'No Black Nurses' Lawsuit Gains Traction in Mich.

A "no black nurses" lawsuit is causing a great deal of commotion in the Michigan area and across the nation. According to reports, the father of a newborn filed a request that no black nurses take care of his child; the nurse at the center of the situation has filed suit and spoken out about her experience.

I "didn't even know how to react," Tonya Battle, the nurse in question, told the Detroit Free Press. She was stunned when the father of a newborn allegedly asked to speak to Battle's supervisor while she was tending to the child's care in the neonatal intensive care unit.

The man then "pointed the charge nurse in his direction," the suit said, according to Daily Kos, "and told her that he didn't want any African-Americans involved in his baby's care."

Battle was then reassigned by her manager to another infant and a note was reportedly placed on the child's file that read, "No African-American nurse to take care of baby." No African-American nurses were allowed to tend to the child while it was in the hospital for over one month, even though the hospital was told the request was illegal.

"The father of the baby was advised that his request could not continue to be granted," the suit reads. "However, the discriminatory request was, in fact, followed in practice for the balance of the time that the baby was in the NICU and African-Americans, like Plaintiff, were intentionally not assigned to the baby."
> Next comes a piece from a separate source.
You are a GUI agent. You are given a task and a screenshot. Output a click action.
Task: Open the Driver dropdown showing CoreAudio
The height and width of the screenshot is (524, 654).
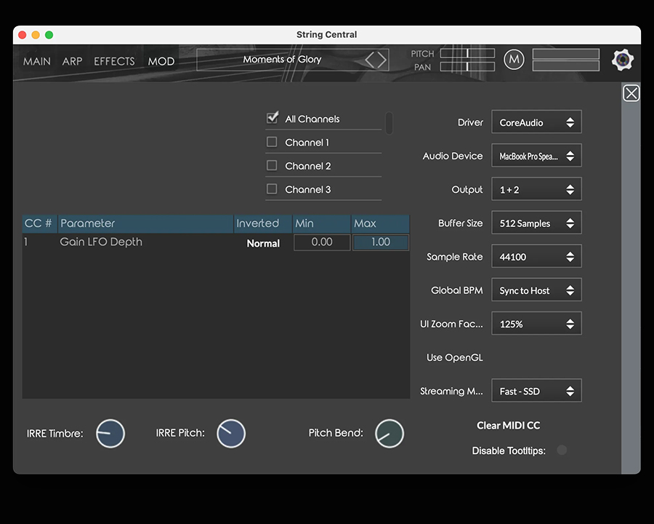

Battle is seeking punitive damages for violations of her 14th Amendment rights, which caused her to suffer "emotional distress and mental anguish, past and future, injury to feeling including extreme embarrassment and humiliation past and future, outrage, and damages to reputation," the suit notes.

"I felt like I froze," Battle told the Lansing State Journal. "I just was really dumbfounded. I couldn't believe that's why he was so angry and that's why he was requesting my charge nurse. I think my mouth hit the floor. It was really disbelief."

"What flashed in my mind is, 'What's next? A note on the water found that says 'No blacks? Or a note on the bathroom that says 'No blacks?'" she asked.

"I don't doubt that people have made requests like this in the past," Julie Gafkay, an employment discrimination and civil rights lawyer told the Journal. "That's not my client's issue. The problem she has… is that her employer of 25 years granted the request."